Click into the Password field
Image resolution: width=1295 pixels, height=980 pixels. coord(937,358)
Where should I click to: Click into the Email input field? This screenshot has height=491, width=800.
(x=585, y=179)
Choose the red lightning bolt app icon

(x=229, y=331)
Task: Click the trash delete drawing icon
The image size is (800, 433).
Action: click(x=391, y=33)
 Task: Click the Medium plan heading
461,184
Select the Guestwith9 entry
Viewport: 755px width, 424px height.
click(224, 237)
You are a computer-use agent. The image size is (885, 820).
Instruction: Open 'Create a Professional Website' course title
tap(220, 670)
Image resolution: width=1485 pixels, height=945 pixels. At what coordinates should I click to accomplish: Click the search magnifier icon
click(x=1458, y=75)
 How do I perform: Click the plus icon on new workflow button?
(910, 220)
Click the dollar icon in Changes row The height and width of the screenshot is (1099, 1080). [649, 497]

WHAT THE TASK REQUIRES: Copy exactly the line that contains "You are a computer-use" and every line after it, up to and including the last line of the records.

OUTPUT OF THE TASK:
You are a computer-use agent. The image size is (885, 820).
Instruction: Open 'Create a Professional Website' course title
tap(220, 670)
Image resolution: width=1485 pixels, height=945 pixels. At what coordinates should I click to accomplish: Click the search magnifier icon
click(x=1458, y=75)
 How do I perform: Click the plus icon on new workflow button?
(910, 220)
Click the dollar icon in Changes row The height and width of the screenshot is (1099, 1080). [649, 497]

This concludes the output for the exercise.